If you’ve ever listened to the doomsayers who frequent the commercial sphere, you’ve probably wondered how anyone is brave enough or foolish enough to take a gamble and start their own business. As the less optimistic are all too happy to point out, there are cautionary tales galore to deter and dishearten, from those whose start-ups have failed miserably to the individuals who are nearing their 60s, self-employed with no retirement plan in place.
The stark truth is this: an awful lot of small and medium businesses fail in their early years. They turn a profit, but their incomings simply aren’t large enough to be sustainable long-term or else the entrepreneur behind them decides that having the safety net of standard employment is no bad thing.
But if you want an accurate picture of what starting your own business looks like, you have to take the success stories into account too and believe us when we say that there are plenty of them to inspire and motivate the more enterprising among us.
In fact, the difference between the two is often quite obvious to those who delve beneath the surface and it should act as a beacon of hope to anyone who has ever dreamed of building their own business: successful companies are those who work harder and smarter, stacking the odds in their favor. Those that can’t handle the pressure are often built on shaky foundations from the very beginning.
So, how do you make sure your enterprise falls into the former category rather than the latter? You might find these three pointers helpful.
Know your business
Before you launch a business, you need to get to grips with everything that entails. You might believe your idea is entirely innovative and game-changing, but do the people that matter agree? Is there a market for your product or service or have you gotten carried away and failed to even consider this?
This is where market research is your friend. Begin by identifying your demographic and familiarizing yourself with their specific needs and wants. Pinpoint empty spaces in the market and ask yourself whether your product fills these. Even if it doesn’t, there might still be room for it, so think about what it is that sets it apart from its competitors: a lower price, superior performance or even just jazzy new colours that will allow your audience to express their individuality to a greater degree than they’re currently able to.
Once this is done, take a look at your nearest competitors and how they’re doing. You need to evaluate everything from profit margins to logistics to see whether your idea is workable and whether theirs is failing or thriving. The more you know, the more confident you can be that your product or service has the potential to be profitable. If it doesn’t, cut your losses and go back to the drawing board.
Play to your strengths
Starting a new business is a gamble and this is exactly how you ought to view it. With this in mind, there are some important lessons to be learned from the world of sports betting. Here’s an example: the horse racing world is currently gearing up for the Grand National – the greatest jump racing event in the equestrian calendar. The bookies to devise odds for each horse by looking at individual equines’ performances from every possible angle, identifying their strengths and weaknesses to see which one has the greatest chance of success in any given contest. Even as a bettor, you wouldn’t place a bet before first comparing the odds and prizes obtainable from different platforms. There’s detailed research involved at every stage.

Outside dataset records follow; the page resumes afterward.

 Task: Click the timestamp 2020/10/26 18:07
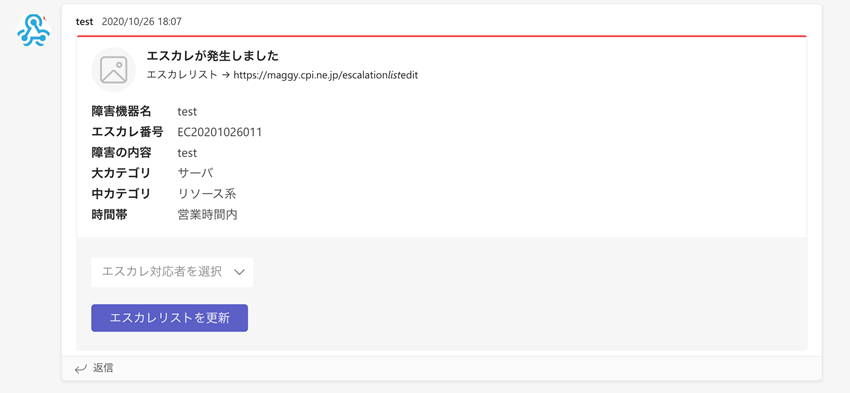141,22
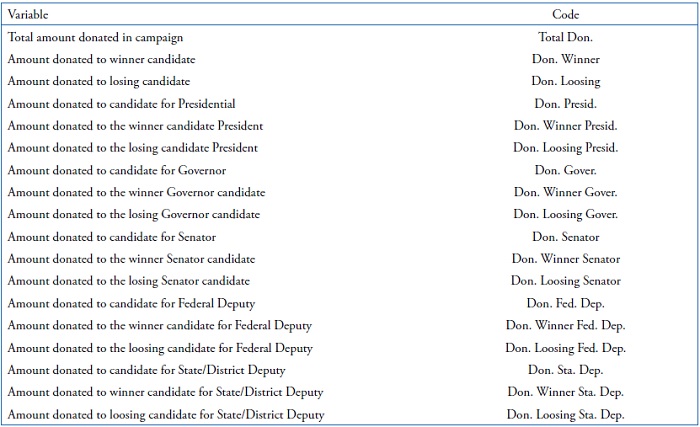Viewport: 700px width, 427px height.
Task: Click the "Don. Gover." code cell
Action: click(565, 170)

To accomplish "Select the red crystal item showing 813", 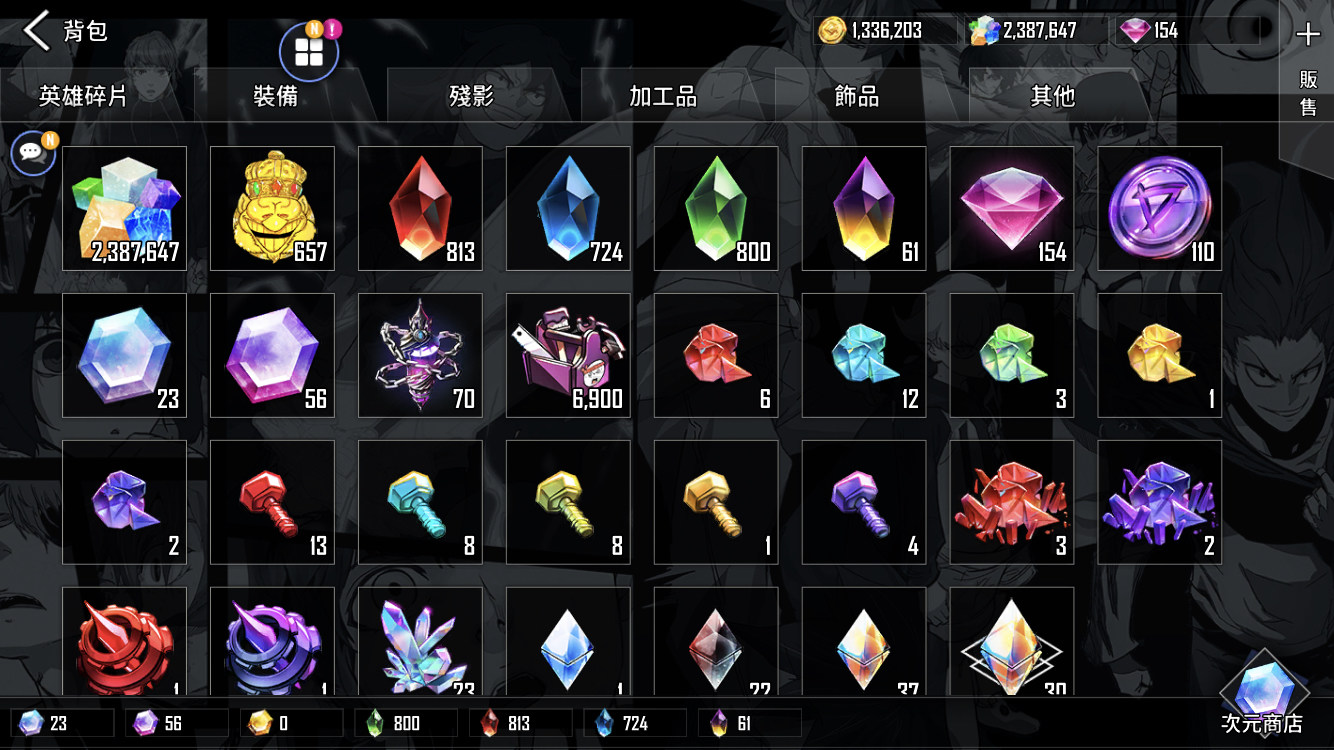I will [420, 208].
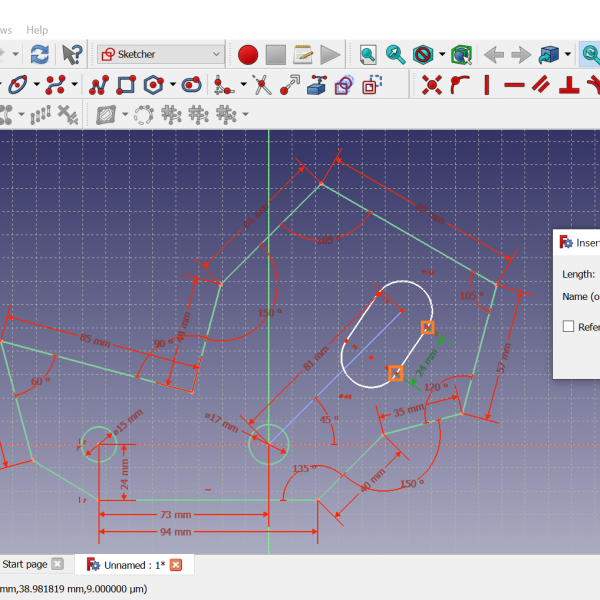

It’s time to apply this same formula to yourself, as a business owner and the driving force behind your company’s success or failure. Put yourself under the microscope and be honest about what you see. You cannot micromanage every aspect of the project, but playing to your strengths will up your odds. If you’re a superstar salesman or woman, for example, but terrible at social media advertising, focus on the former and have someone else cover you for the latter. Recognize where you do and don’t need help and your business will be the better for it.
Put in the hours
Last but not least is this important bit of advice: you have to put in the time if you want your idea to pan out. Unlike standard employment, which you can leave come the end of the day and not think about again until the next morning, you’ll almost certainly have to sacrifice your free time, especially in the early days.
This can be absolutely exhausting and there will undoubtedly be times when you want to throw in the towel, but if your idea takes off, there will come a day when you can expand your business to the point where there are other people to take the slack – and you’ll be the one profiting from it.
Hang in there, hold out for that delayed gratification you so deserve, and you’ll already be miles ahead of the ones who couldn’t hack it.